An extended drama over a controversial curriculum tool used by Texas public schools took a new turn Wednesday as Lt. Gov. David Dewhurst entered the fray with a letter to the State Board of Education and a key state senator pushed to add the issue to the special session agenda.

“We were all told that our CSCOPE problems were behind us,” Dewhurst said in the letter. “Over the past few weeks I have learned this could not be further from the truth.”

The statement could be interpreted as swipe at Patrick, one of Dewhurst’s 2014 Republican primary opponents. Near the end of the recently concluded regular session, Patrick declared the “end of an era” for the CSCOPE lessons, which grassroots activists have relentlessly pushed to eliminate because of a perceived liberal, anti-American agenda. At the time, Patrick, R-Houston, announced that the coalition of state-run education service centers that develops the lessons had agreed to stop producing them.

[…]

In his letter to the state board, Dewhurst joined those expressing their dismay, saying he was “deeply troubled” that the state’s public schools may continue to use the lessons. The board is already set to address confusion over CSCOPE at a Sept. 18 meeting, but in the letter, Dewhurst urged the board to hold a hearing sooner so that it could help districts find ways to avoid using the lessons or to “at least provide transparency for parents and local voters to know what their local districts are using to educate their children.”

Patrick responded late Wednesday afternoon with a press release asking Gov. Rick Perry to add legislation banning the use of CSCOPE lessons to the special session agenda. In the release, Patrick said he also thought the issue had been resolved.

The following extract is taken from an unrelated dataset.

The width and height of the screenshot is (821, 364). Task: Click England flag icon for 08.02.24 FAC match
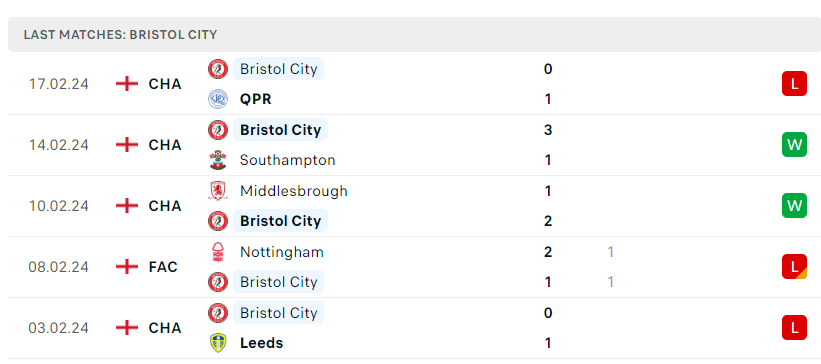[x=127, y=267]
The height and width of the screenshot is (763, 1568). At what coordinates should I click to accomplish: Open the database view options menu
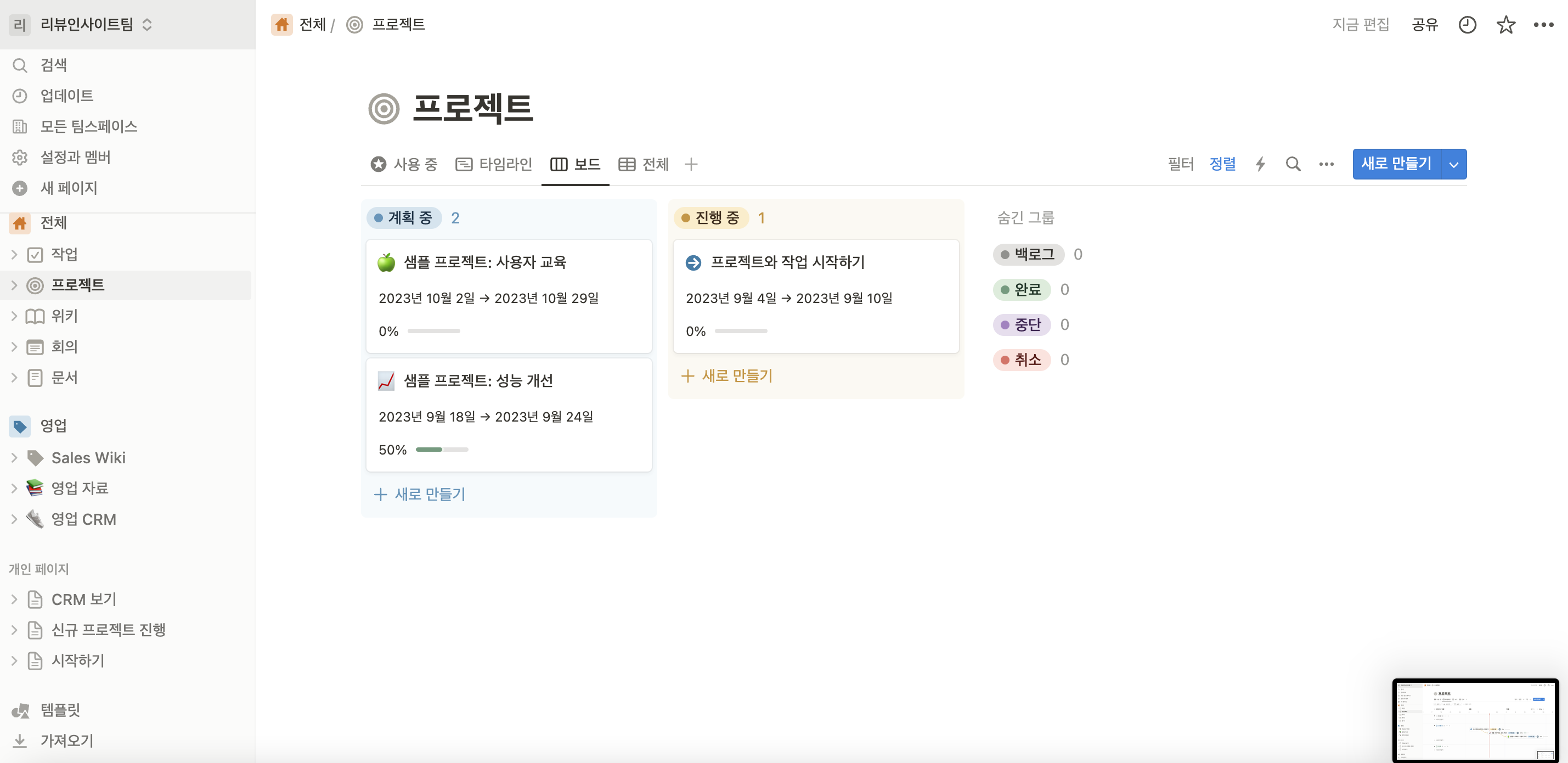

Josh Havens, a spokesman for Perry, said in a statement that it was “premature to talk about adding to the call” until the Legislature finished its current business.

Did we mention that there might be a third special session because the conference committee remains at loggerheads over how to pay for transportation funding? So adding yet another wingnut issue to the endless legislative summer is not out of the question. Burka has more.